The Retirement Trap

What would your savings look like if you spent the last 30 years unemployed? I know mine would be very zen–like the sound of one hand clapping. And yet that’s what you’re planning to do as you consider retirement. If you retire at 65 it’s not out of the question that you’ll live to 95. More likely that you’ll live to 85, but do you really want to be scrambling for bucks at 90? The simple reality is that retirement is a concept rooted in the turn of the last century, codified in the USA by the social security act in 1935–when the average life expectancy was 61.7 years. You were supposed to save for retirement, with a pension from the big manufacturing company you worked for all your life, sweetened by savings and a little social security to help anyone that fell through the cracks. Then die shortly after retirement. In fact more than half of the prospective retirees were supposed to die in the traces, a couple of years before they were booted out at 65.

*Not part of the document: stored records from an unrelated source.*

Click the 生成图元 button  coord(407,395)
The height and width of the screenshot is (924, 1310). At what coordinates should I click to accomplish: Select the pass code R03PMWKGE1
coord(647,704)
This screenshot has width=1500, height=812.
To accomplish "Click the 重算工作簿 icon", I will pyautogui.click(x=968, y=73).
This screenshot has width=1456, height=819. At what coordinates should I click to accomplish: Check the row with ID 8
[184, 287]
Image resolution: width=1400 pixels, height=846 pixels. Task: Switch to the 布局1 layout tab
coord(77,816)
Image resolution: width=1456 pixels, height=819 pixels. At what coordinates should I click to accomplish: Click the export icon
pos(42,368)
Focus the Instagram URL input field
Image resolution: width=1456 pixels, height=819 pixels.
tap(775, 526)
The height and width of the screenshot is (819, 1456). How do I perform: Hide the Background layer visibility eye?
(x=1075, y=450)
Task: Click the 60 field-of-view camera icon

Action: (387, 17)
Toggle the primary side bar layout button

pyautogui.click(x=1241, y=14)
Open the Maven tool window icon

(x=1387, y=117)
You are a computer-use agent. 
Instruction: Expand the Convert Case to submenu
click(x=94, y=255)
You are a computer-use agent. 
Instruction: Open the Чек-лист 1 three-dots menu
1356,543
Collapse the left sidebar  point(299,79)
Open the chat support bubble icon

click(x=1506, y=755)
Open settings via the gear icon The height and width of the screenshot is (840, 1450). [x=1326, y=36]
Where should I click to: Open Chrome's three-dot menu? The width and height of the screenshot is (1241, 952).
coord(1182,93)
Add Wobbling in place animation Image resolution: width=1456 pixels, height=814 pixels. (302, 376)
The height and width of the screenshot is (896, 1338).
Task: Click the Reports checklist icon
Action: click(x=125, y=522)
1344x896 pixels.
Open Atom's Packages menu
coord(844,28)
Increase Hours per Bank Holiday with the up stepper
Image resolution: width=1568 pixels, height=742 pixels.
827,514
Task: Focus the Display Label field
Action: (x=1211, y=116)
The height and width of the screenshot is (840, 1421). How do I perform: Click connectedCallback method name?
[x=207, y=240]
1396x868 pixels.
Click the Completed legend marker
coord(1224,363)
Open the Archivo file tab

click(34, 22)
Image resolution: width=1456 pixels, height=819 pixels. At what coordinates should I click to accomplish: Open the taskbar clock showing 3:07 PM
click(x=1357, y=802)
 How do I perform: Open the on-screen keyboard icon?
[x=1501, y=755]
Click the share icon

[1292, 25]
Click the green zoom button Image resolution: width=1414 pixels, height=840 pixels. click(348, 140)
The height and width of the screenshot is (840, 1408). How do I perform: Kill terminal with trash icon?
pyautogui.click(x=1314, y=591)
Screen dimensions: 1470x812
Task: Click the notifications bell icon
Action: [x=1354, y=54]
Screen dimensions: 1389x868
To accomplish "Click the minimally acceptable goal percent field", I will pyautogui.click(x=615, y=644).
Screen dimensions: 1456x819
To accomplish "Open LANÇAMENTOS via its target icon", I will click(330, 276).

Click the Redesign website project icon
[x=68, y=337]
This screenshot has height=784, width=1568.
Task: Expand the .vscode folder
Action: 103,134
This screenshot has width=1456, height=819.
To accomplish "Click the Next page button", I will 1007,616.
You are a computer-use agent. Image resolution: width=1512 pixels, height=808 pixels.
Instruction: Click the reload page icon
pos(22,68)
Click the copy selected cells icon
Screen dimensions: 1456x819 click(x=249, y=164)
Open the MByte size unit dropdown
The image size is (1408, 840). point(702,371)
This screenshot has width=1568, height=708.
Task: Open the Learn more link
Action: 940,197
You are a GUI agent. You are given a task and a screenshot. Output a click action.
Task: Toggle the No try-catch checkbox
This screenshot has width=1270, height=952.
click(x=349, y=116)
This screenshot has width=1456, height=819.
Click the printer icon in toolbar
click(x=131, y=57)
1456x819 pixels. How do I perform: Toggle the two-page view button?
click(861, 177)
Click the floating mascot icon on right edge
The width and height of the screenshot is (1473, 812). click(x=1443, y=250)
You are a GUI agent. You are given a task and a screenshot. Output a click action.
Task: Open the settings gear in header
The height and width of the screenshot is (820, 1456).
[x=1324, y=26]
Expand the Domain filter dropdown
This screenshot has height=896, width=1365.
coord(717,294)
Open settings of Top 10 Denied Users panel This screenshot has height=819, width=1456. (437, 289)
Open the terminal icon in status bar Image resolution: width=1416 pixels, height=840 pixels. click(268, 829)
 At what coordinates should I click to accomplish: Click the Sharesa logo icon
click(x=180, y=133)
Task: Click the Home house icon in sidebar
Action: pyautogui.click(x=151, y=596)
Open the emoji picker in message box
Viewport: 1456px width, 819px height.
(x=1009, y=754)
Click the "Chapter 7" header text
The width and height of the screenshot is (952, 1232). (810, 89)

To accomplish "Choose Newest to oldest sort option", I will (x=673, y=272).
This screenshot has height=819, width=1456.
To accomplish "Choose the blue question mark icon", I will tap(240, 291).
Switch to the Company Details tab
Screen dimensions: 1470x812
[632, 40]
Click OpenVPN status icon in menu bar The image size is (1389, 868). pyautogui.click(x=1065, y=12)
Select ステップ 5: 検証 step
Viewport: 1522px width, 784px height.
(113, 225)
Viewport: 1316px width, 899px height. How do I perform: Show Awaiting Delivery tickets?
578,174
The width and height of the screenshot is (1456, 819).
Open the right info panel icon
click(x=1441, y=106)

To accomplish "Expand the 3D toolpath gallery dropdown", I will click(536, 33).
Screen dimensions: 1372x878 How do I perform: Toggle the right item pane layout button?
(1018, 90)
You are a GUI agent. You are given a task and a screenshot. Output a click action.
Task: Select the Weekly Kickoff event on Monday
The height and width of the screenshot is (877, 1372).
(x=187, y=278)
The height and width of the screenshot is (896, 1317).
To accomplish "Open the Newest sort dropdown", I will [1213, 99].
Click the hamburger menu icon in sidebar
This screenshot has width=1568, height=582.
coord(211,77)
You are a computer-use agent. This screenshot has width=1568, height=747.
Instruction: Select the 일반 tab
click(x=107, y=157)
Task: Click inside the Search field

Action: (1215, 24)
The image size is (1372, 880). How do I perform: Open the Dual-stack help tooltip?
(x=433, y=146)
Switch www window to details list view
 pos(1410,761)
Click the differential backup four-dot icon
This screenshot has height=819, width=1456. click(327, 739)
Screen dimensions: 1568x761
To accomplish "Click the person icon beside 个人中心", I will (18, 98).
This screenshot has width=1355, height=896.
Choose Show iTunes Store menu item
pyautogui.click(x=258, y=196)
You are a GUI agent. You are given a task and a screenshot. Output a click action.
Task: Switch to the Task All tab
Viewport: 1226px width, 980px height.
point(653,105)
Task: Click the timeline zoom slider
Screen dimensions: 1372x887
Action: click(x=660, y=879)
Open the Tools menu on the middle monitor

It’s obvious that the situation has changed completely. There’s simply no way that saving at the typical rate for Americans working at a typical middle class job can support that person in retired splendor, walking with their elegantly aged, active, slender, vibrantly healthy wife on a secluded beach for 30 years. First, most of us would go nuts staring at waves and gulls for more than five years, and second, those beaches would be very crowded. Worse yet, for most Americans, retirement means scaling back on activity, accepting the “limitations” of aging, and eating junk while staring at the boob tube. The dirty trick of an extended lifetime for most people is that it’s just a lot longer time to be old and sick.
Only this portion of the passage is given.